## TASK DATA
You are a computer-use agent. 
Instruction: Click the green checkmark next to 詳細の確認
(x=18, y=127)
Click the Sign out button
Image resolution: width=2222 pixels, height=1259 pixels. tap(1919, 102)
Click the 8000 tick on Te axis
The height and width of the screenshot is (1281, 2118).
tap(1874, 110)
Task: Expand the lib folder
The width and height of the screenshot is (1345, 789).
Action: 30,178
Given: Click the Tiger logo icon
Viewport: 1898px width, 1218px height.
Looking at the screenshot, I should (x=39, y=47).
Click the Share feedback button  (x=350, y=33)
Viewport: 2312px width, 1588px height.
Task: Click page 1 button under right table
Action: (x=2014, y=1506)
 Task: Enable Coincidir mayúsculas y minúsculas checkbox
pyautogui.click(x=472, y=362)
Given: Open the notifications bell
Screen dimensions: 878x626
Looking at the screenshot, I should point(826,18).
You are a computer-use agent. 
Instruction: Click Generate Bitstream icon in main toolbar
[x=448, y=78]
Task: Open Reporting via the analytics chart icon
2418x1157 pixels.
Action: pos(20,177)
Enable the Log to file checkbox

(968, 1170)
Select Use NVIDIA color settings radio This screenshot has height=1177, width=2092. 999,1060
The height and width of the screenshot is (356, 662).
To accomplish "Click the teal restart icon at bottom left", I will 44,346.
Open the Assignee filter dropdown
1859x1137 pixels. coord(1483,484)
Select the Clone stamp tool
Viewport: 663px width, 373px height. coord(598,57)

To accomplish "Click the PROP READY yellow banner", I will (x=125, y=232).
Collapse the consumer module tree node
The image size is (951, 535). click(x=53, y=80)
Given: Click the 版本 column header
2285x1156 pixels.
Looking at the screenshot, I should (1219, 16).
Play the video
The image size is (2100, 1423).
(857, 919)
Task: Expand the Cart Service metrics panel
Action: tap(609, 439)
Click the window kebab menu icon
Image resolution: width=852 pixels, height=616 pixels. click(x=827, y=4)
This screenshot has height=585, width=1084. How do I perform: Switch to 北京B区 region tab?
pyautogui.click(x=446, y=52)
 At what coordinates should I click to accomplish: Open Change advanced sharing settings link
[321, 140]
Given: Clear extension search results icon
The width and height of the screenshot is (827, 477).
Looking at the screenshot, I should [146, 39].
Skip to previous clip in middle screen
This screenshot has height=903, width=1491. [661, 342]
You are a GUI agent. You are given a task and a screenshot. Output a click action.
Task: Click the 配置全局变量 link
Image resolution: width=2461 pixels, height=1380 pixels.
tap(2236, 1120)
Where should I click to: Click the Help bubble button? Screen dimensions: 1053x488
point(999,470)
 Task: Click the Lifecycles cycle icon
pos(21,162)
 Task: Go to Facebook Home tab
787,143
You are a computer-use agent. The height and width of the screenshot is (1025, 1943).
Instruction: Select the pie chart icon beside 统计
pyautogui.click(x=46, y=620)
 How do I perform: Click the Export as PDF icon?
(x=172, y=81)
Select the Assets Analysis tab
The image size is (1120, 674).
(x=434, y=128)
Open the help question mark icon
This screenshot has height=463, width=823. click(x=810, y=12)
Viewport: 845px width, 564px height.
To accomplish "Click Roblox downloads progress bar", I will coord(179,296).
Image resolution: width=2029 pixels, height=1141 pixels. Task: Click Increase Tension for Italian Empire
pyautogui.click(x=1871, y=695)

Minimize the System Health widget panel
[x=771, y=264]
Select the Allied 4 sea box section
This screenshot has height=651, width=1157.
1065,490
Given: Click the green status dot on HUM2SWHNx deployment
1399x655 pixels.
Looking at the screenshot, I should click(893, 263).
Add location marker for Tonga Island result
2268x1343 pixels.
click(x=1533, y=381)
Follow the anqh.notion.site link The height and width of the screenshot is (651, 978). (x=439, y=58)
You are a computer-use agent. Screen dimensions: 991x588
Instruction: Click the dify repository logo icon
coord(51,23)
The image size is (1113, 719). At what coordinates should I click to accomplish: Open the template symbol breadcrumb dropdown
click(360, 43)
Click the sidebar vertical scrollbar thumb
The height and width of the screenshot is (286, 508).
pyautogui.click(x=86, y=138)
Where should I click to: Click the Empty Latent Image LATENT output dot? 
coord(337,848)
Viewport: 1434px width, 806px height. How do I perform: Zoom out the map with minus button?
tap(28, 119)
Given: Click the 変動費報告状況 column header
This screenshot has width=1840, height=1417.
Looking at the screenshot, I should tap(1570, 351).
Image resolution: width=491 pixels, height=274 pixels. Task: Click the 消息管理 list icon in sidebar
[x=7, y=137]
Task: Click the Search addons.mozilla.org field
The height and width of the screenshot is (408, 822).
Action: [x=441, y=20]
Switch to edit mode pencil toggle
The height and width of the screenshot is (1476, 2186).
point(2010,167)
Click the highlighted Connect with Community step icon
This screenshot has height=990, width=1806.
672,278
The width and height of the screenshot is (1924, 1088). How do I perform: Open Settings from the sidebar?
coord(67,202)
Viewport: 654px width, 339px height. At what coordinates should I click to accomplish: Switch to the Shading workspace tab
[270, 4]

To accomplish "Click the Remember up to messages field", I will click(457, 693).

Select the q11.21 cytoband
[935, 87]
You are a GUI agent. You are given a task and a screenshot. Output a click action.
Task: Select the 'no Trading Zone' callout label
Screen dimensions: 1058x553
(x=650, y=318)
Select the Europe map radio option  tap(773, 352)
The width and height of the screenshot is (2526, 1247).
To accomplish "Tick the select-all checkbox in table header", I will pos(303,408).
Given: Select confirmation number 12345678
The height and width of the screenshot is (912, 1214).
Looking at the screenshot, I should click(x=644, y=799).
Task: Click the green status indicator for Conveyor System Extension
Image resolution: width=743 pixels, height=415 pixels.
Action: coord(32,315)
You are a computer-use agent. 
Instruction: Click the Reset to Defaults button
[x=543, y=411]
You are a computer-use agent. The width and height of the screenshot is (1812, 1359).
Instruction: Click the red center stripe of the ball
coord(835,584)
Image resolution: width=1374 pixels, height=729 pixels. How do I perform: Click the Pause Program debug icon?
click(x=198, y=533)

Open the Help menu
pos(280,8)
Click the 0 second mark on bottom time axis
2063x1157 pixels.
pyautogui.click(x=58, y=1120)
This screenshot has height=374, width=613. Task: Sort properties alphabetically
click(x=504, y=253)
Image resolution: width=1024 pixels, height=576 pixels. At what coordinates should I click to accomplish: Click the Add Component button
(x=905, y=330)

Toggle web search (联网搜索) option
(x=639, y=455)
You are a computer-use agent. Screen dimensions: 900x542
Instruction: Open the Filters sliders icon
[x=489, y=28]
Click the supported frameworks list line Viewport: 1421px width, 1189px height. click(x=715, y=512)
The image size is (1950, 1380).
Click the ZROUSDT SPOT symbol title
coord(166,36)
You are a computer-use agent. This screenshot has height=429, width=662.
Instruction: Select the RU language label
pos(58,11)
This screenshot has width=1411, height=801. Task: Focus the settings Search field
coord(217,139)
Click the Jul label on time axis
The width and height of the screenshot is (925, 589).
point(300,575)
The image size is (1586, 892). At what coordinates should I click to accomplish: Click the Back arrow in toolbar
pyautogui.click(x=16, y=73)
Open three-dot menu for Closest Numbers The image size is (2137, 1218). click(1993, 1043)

## WHAT THIS TASK INVOLVES
Could you repeat exactly the lines above from the line with "You are a computer-use agent. Screen dimensions: 991x588" up to and including the line with "Click the sidebar vertical scrollbar thumb", and only those?

## RESPONSE
You are a computer-use agent. Screen dimensions: 991x588
Instruction: Click the dify repository logo icon
coord(51,23)
The image size is (1113, 719). At what coordinates should I click to accomplish: Open the template symbol breadcrumb dropdown
click(360, 43)
Click the sidebar vertical scrollbar thumb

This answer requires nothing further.